Actually no. The model simply completes the sentence by what it thinks are the most likely words to follow. What it thinks is likely, depends on the data the “teacher” software passed to it while “training” it.
You could call this knowledge.
But the point to take away is this.
The output that you get out of ChatGPT (the model, ignore the plugins) - is often what it thinks is more likely than what it thinks is accurate.
The model's output is based on probabilities and the patterns it has learned from the training data, so it typically generates what it believes to be the most probable continuation of the input. In many cases, this aligns with accuracy, but it is not guaranteed to be correct in all situations.
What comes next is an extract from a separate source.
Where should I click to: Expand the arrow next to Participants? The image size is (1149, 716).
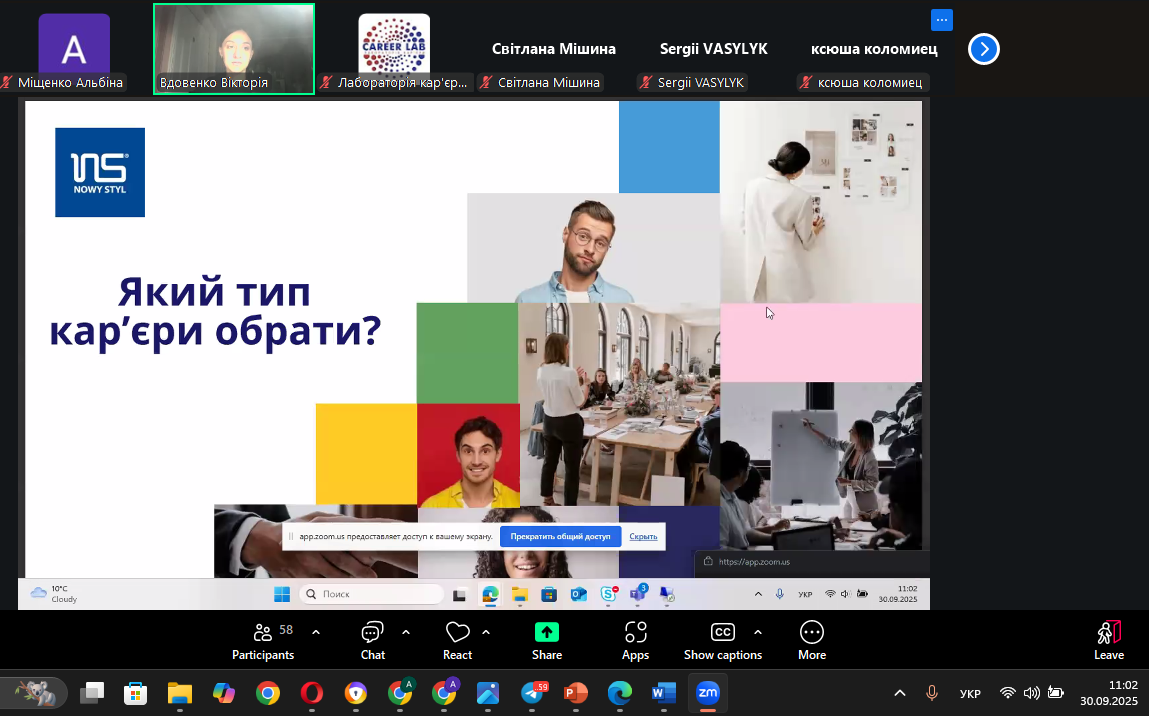[316, 632]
Let’s talk about an example to illustrate this.
Try asking chatGPT for the plot of a movie you know. You will find it will get most of it right but then it will “hallucinate” some details.
Now, this example is for anyone who has watched the movie “Hum Saath Saath hai”. I asked ChatGPT to explain to me the plot of this movie. Most of the things it responded with were correct. But it also came up with this:
The family is deeply rooted in traditional Indian values and believes in the significance of togetherness. They live harmoniously and happily, sharing a strong bond with each other. However, their happiness is threatened when their distant relatives, Mamta's brother-in-law, Anurag (Shakti Kapoor), and his wife, Choti Bahu (Sadashiv Amrapurkar), plot to take advantage of the family's wealth and create misunderstandings among them.
The story takes a dramatic turn when Mamta is accused of hiding her wealth and distributing it unfairly among her children. This accusation causes a rift in the family, leading to a legal battle and emotional turmoil. Amidst these challenging circumstances, the family's unity and love are put to the test.
This is obviously incorrect. As per ChatGPT, Shakti Kapoor’s character is the villain - which is wrong.
But why do you think it responded this way? Was it because it was more likely that Shakti Kapoor was the villain based on his general filmography? Just more likely.
What about the “chat” in chatGPT?
The chat bit is another layer of training on top of the GPT model. This gives it the ability to respond to queries as opposed to just completing sentences.
There are again, many techniques to do this, but we’ll look at RHLF (Reinforcement Learning from Human Feedback). In this human beings are in a loop and they train the model using a pre-made “QnA” set. They ask questions, rate answers and “train” the model further. Once trained this way, the model is ready to respond to questions instead of simply generating text.
So that wraps it up. This is a very simplified view of the ML domain and I hope it helps you in some way.